SVF1, DPL1, and YPK1 amplified from yeast genomic DNA and human Bcl-xL cDNA were cloned into the single-copy high-expression vector pOW4 (uracil selection) and transformed into yeast using the standard lithium acetate method (Gietz et al. 1992).
In liquid culture, the indicated strains were grown overnight at 30° in SC media to saturation. Cells were normalized in SC media to an OD600 of 0.08. Normalized cultures were incubated with rotation at 20°, and samples were removed at the designated times to measure OD600. Three independent cultures were used for each time point and sample measurement.
For plate analysis, the indicated strains were normalized to ∼1 × 106 cells/ml (OD650 = 0.1 on a 96-well plate reader) and 5 μl of 10-fold serial dilutions were plated onto SC plates (or selection media as necessary) containing the indicated concentration of sphingosine, phytosphingosine, dihydrosphingosine, or ethanol control. Stock solutions of sphingosine, phytosphingosine, and dihydrosphingosine (BioMol, Plymouth Meeting, PA) were prepared in ethanol and added to plates at the concentration indicated. NP-40 was added to a final concentration of 0.0015% to facilitate dispersal of lipids in the media. Plates were incubated at 20° and were analyzed after 6 days.
For confirmation of synthetic lethality, the indicated diploid strains were transformed with a plasmid expressing the indicated gene.
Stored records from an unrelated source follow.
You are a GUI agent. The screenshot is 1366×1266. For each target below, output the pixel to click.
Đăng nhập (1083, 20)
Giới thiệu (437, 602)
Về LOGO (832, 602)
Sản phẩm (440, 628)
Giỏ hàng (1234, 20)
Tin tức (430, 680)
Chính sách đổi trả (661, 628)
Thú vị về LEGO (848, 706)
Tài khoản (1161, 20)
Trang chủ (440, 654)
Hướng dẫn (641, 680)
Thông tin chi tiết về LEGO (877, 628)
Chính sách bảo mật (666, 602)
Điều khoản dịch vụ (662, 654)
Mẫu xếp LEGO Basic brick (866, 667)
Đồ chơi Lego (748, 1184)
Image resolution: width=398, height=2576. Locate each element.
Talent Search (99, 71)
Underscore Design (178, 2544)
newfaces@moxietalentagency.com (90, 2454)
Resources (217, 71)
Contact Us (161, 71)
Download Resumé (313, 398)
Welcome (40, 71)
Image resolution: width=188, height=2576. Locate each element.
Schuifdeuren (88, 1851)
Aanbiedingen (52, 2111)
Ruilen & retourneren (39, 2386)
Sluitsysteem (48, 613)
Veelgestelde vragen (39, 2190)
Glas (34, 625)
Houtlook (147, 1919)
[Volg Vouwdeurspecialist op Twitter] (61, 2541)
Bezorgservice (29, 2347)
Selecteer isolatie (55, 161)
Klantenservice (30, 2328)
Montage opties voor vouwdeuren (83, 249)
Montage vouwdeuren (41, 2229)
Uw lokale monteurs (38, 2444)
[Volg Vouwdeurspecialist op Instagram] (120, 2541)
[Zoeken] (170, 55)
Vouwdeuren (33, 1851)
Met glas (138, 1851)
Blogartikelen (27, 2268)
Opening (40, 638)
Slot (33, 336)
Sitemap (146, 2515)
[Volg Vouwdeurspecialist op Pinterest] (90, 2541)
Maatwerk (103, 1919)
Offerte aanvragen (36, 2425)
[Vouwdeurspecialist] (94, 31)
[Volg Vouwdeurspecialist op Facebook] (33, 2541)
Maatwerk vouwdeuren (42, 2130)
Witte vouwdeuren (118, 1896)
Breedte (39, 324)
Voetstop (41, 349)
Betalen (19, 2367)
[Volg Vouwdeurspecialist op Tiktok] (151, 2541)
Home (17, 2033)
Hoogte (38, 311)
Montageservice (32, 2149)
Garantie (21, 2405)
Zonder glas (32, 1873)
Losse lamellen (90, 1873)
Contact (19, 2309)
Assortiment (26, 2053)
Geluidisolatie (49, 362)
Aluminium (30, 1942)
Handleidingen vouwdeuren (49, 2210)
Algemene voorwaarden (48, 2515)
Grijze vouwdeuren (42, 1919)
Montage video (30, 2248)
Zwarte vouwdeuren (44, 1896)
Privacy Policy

Upon tetrad dissection, each resulting genotype containing the plasmid was patched to YPD to allow for plasmid loss. Cells were then struck to plates lacking uracil as a control for viable growth in the presence of the indicated gene. Counterselection was performed on plates containing 1 mg/ml FOA and incubation at 30°. Nonviable strains were unable to grow on plates containing FOA.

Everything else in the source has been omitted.